Itulah penolakan-penolakan terhadap kehadiran Yesus, belum lagi ajaran-ajaranNya yang membawa perubahan besar di dunia ini yang tentunya mendangkan kebaikan, namun tak jarang juga mendapatkan perdebatan hingga penolakan.

Sekarang Natal Juga Ditolak

Pun dengan sekarang, perayaan Natal yang artinya perayaan Kelahiran Yesus, juga masih mendapatkan penolakan. Kalau dulu ada FPI yang sangat terang-terangan menolak segala ornamen natal, bahkan sampai mal-mal dan juga tempat hiburan tak boleh memasang ornamen-ornamen natal.

Mereka getol sekali untuk melarang adanya ucapan 'selamat natal' dari yang non-kristen kepada saudaranya yang kristen, kata mereka kalau mengucapkan natal maka otomatis mereka akan jadi kristen, apakah benar demikian?

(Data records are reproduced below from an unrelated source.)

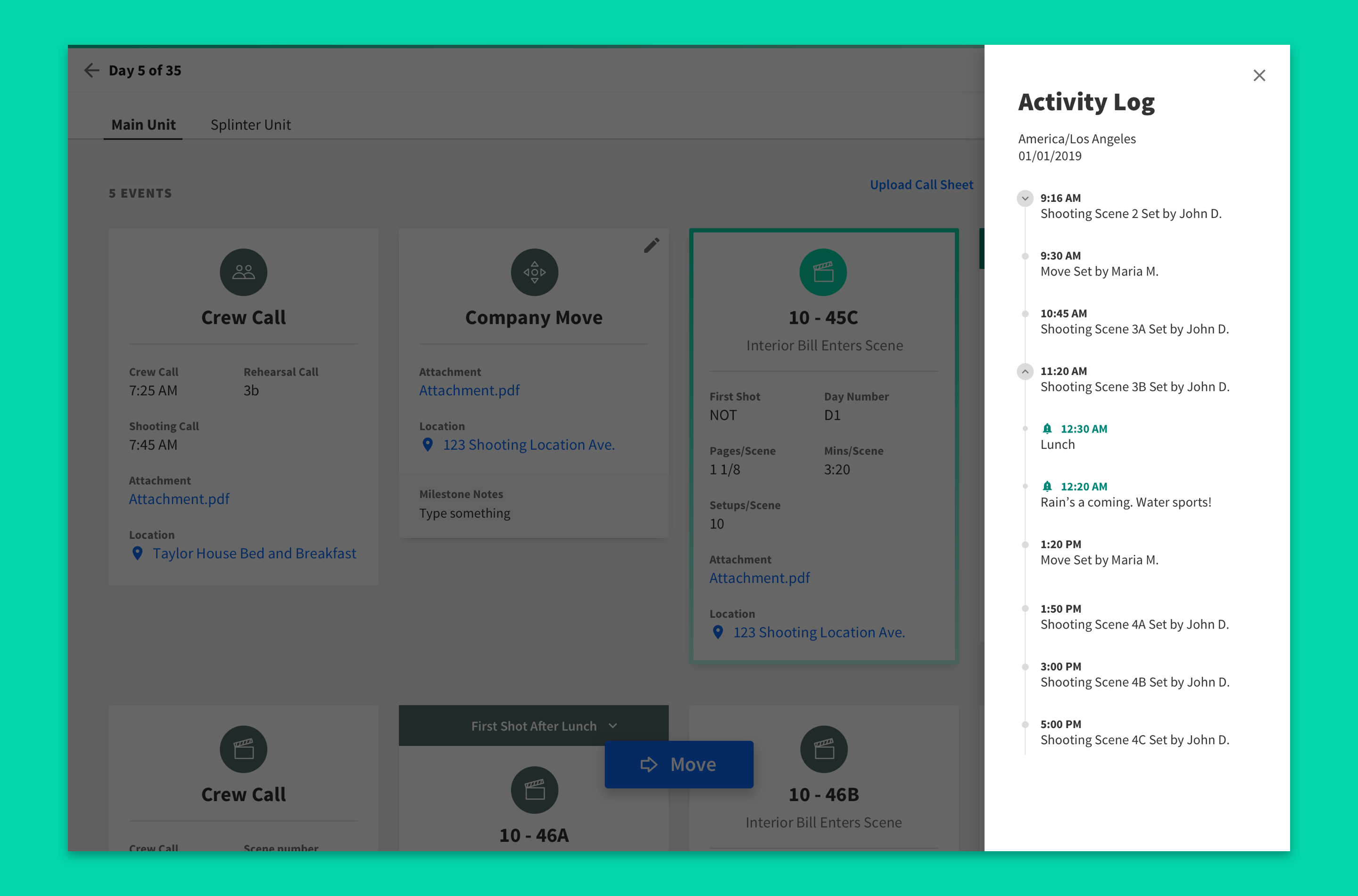Click the crew people icon on the first Crew Call card
1358x896 pixels.
pyautogui.click(x=243, y=272)
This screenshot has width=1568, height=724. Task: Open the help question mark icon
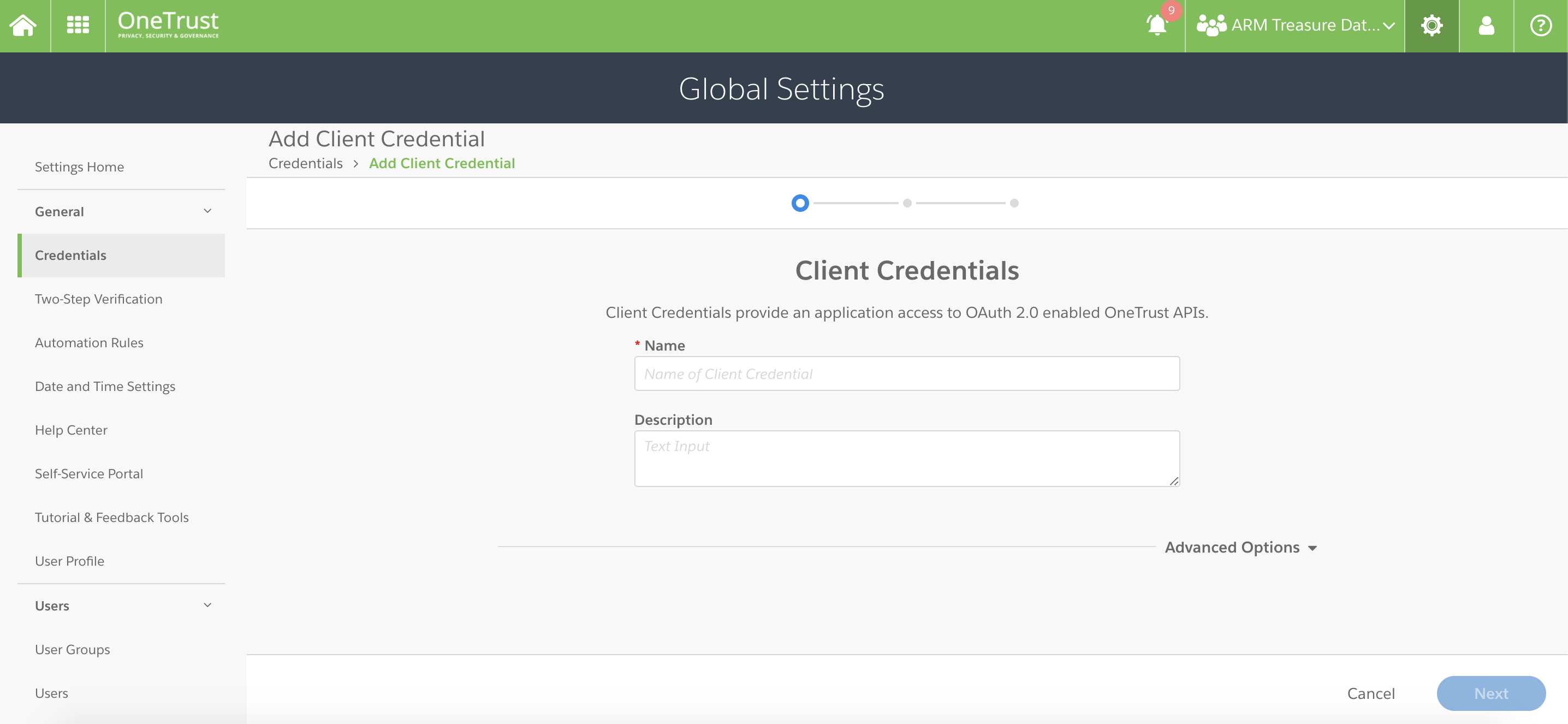[x=1540, y=25]
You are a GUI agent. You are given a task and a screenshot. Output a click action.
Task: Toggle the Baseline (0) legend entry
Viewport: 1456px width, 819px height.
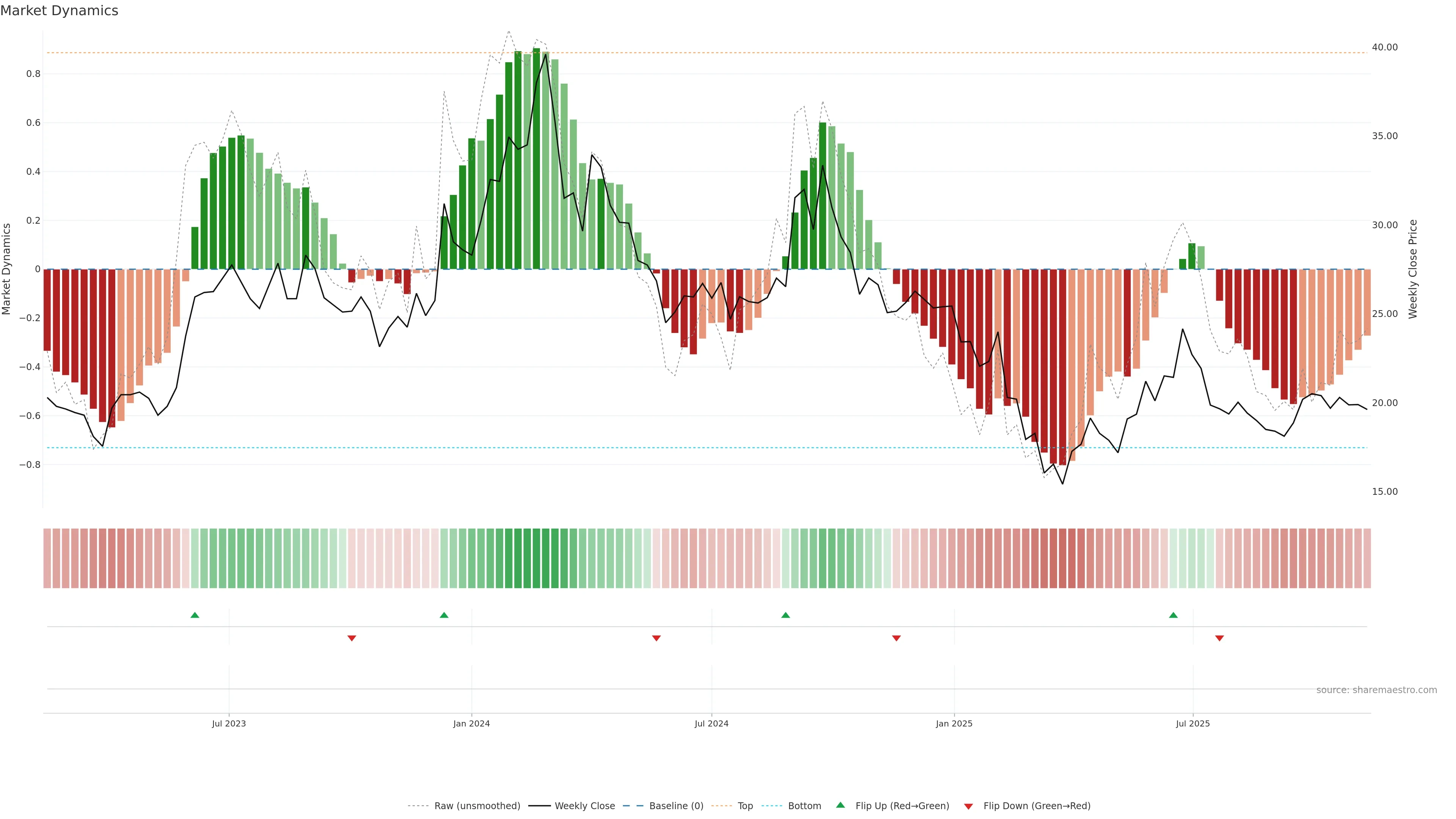coord(676,806)
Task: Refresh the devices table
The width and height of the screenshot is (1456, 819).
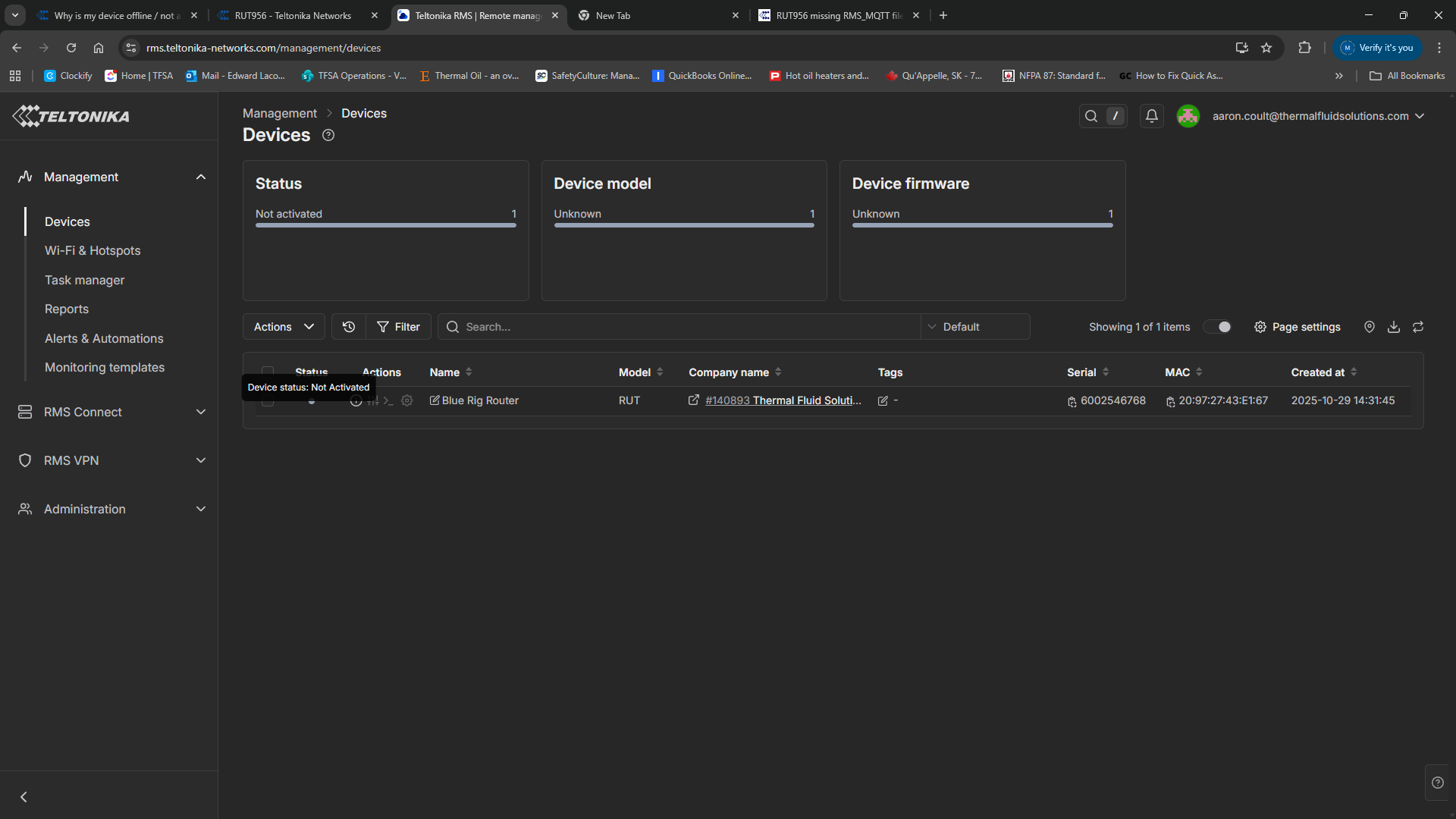Action: point(1418,327)
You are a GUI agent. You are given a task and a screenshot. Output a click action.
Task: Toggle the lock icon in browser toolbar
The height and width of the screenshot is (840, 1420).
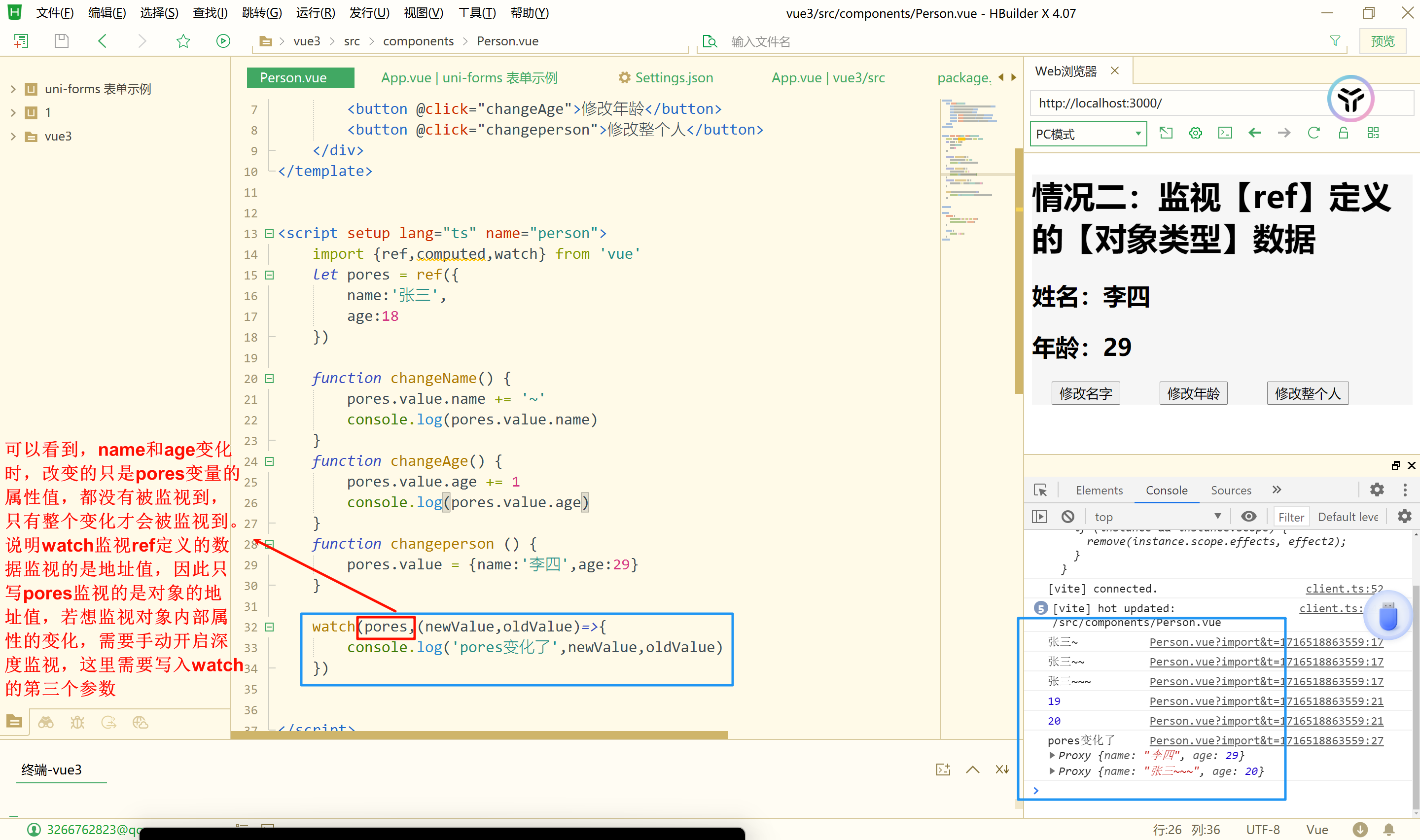tap(1343, 133)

Brarti kalau begitu, klo saya mengucapkan 'Selamat Hari Pahlawan?", maka saya otomatis akan menjadi Avenger donk? Aya-aya wae...

Habis FPI dibubarkan, eh sekarang bukannya penyakit penolakan perayaan natal sudah tidak ada lagi, tapi malah tetap ada dan dapat kita lihat bersama.

Seperti yang terjadi di Kabupaten Bogor baru-baru ini, dimana ada video yang bertaburan di Twitter saya maupun di Instagram saya bagaimana sekelompok orang, mendatangi lokasi perayaan natal yang dilakukan oleh umat kristiani.

Dalam video yang direkam oleh seorang ibu jemaat gereja yang akan melakukan ibadah natal itu, sekelompok orang tampak mengerumuni dan melarang perayaan natal yang dilakukan oleh salah satu jemaat HKBP Betlehem Cilebut di rumahnya.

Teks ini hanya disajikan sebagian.